One way to handle this situation is to persist somewhere (Cloudant? Reddis?) information about the messages that failed processing. You could persist either the entire message contents or, perhaps, just the topic and offset for the message as this is contained in the trigger payload sent to the action handling the messages. In either case, you could then have a periodic trigger that fires every so often to retry processing on messages that need it. This trigger would fire an action that:

  1. Examines your persisted store of messages that failed processing
  2. Attempts to process them by invoking the right action(s)
  3. If successful, removes the message from the store (or marks it as being successfully processed)
  4. If processing fails, it leaves those messages around for another retry, the next time the periodic trigger fires.

Should all affected messages be sent to a Dead-Letter-Queue/Topic?

I believe this has been discussed at some point, but only for scenarios where the trigger fails to fire.
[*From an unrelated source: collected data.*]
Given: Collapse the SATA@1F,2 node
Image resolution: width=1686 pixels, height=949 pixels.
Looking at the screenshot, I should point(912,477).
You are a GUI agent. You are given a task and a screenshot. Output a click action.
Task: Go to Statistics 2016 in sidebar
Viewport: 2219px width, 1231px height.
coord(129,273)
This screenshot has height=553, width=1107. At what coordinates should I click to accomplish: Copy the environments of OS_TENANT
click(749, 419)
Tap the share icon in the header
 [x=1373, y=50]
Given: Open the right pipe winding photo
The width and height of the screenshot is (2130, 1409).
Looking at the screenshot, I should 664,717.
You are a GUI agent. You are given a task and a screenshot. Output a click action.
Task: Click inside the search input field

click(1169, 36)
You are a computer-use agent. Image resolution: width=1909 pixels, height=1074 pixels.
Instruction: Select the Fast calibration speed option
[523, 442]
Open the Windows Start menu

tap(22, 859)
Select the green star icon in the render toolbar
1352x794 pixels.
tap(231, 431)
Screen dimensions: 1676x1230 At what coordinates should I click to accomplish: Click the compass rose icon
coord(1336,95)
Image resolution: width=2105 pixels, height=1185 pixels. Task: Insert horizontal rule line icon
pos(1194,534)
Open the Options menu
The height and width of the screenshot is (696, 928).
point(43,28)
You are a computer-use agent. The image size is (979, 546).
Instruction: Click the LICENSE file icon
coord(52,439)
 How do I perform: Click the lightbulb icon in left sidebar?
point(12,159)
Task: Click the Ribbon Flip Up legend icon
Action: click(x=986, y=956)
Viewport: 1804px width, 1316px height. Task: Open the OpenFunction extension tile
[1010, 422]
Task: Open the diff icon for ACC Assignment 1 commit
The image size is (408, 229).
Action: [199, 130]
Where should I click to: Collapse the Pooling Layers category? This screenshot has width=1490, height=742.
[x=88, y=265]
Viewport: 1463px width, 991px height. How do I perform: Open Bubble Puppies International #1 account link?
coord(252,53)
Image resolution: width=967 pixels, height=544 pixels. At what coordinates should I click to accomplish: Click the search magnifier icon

There is no way to make the event provider do this for you when trigger successfully fires, but the triggered actions fail.

I hope this helps.

HunderlineK commented 4 years ago

@jberstler There are many scenarios that it will not be possible for the actions to log the failed messages e.g. an out-of-memory exception will terminate the action process before it even starts, a network connection issue will prevent the action from initiating, etc.

Without support for at-least-once delivery, this package cannot be used for any use case where data integrity is critical.

Even a mediator which receives all the messages from the event and then compares them to the messages successfully processed by the actions is not completely reliable, as the messages might fail to reach the comparison queue of the mediator for the same reasons that they will fail to reach the logging of the actions.

Basically, an at-least-once delivery mechanism is necessary to use the package for any use case that requires data integrity.